Shen Shuai Ⅱ Recipe attenuates renal fibrosis in chronic kidney disease by improving hypoxia-induced the imbalance of mitochondrial dynamics via PGC-1α activation

Abstract

BackgroundShen Shuai Ⅱ Recipe (SSR) is an effective Chinese herbal formula for the treatment of patients with chronic kidney disease (CKD) in the clinic and significantly improves 5/6 ablation and infarction (A/I) surgery-induced renal interstitial fibrosis (RIF) and intrarenal hypoxia in rats. However, the underlying molecular mechanisms need further elucidation. PurposeThis study aims to investigate the renoprotective mechanisms of SSR in vivo and in vitro.

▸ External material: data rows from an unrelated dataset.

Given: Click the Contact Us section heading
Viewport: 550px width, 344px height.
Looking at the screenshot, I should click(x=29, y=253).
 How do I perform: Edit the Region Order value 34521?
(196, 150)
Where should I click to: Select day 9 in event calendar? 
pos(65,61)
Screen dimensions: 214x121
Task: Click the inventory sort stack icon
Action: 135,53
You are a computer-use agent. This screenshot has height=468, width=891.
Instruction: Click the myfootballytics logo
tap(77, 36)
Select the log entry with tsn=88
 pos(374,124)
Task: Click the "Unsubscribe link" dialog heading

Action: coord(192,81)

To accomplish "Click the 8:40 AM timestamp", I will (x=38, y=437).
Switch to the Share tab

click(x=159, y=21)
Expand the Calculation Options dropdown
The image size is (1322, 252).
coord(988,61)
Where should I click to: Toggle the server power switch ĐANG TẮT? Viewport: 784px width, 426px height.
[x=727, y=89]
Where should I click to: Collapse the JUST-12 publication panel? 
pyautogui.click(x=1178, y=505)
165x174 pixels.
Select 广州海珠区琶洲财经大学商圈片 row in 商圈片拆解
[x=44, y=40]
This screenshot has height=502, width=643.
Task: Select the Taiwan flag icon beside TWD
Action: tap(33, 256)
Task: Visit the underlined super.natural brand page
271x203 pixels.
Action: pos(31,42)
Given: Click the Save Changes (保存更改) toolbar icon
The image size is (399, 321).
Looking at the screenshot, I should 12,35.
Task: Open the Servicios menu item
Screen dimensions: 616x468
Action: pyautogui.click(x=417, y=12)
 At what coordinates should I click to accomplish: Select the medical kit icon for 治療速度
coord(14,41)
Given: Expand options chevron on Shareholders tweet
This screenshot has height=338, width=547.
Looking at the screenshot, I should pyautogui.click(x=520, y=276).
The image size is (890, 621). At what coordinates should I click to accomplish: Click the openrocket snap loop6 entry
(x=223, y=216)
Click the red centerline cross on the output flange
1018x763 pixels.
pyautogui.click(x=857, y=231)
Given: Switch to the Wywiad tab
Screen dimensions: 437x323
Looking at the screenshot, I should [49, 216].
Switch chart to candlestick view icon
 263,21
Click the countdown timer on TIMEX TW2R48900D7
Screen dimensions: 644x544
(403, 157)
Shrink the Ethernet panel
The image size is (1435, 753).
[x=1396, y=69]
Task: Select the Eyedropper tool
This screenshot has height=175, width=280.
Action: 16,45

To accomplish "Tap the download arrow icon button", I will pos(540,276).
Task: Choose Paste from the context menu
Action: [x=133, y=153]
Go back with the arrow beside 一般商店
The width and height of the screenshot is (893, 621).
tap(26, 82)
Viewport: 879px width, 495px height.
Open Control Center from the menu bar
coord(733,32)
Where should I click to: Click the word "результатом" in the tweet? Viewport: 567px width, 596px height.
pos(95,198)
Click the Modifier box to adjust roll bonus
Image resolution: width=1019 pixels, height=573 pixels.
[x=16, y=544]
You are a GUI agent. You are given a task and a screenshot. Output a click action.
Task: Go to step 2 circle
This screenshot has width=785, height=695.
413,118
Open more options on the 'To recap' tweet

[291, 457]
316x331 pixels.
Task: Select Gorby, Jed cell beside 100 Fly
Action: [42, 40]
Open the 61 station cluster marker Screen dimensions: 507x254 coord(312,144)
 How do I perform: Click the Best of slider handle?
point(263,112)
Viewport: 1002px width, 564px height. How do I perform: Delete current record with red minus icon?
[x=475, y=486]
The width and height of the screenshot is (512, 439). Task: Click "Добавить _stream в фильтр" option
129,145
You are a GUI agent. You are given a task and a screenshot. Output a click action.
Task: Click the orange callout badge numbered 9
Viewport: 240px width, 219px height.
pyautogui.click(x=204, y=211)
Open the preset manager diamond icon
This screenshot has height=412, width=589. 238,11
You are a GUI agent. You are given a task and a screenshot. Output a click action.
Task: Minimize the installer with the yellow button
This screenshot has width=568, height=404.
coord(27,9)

MethodsCKD model was induced in rats with 5/6 (A/I) surgery. 4 weeks later, rats were treated with vehicle or SSR or Fenofibrate by daily gavage. In vitro, HK2 cells exposed to hypoxia (1% O2) were treated with SSR in the presence or absence of 100 μM MitoTEMPO or 10 μM Mitochondrial Fusion Promoter M1. The effects of SSR on RIF, mitochondrial dynamics, oxidative metabolism, and mitochondrial ROS (mtROS) were determined by immunoblotting, colorimetric, and fluorometric assays according to the experimental protocols. Furthermore, to explore the mechanisms of SSR against RIF, HK2 cells of PGC-1α or MFN2 knockdown under hypoxic stimulation were treated with 400 μg/ml of SSR and (or) 1 μM of ZLN005. ResultsThe results showed that treatment with SSR significantly improved mitochondrial morphology and function, up-regulated the expression of PGC-1α protein, and inhibited the production of mtROS in 5/6 (A/I) kidneys and hypoxia-treated HK2 cells, which may be closely correlated with its anti-RIF effect. In addition, compared to wild-type HK2 cells, the roles of SSR in improving mitochondrial dynamics and energy metabolism were greatly diminished in HK2 cells of PGC-1α knockdown under hypoxic exposure. More importantly, compared to ZLN005 or SSR combined with ZLN005 treatment, MFN2-deficient HK2 cells exhibited the increased protein levels of FN, α-SMA, TGF-β1 and cleaved IL-1β in response to hypoxic stimulation. ConclusionSSR exerted the renoprotective effects by improving mitochondrial dynamics under hypoxic condition via PGC-1α activation.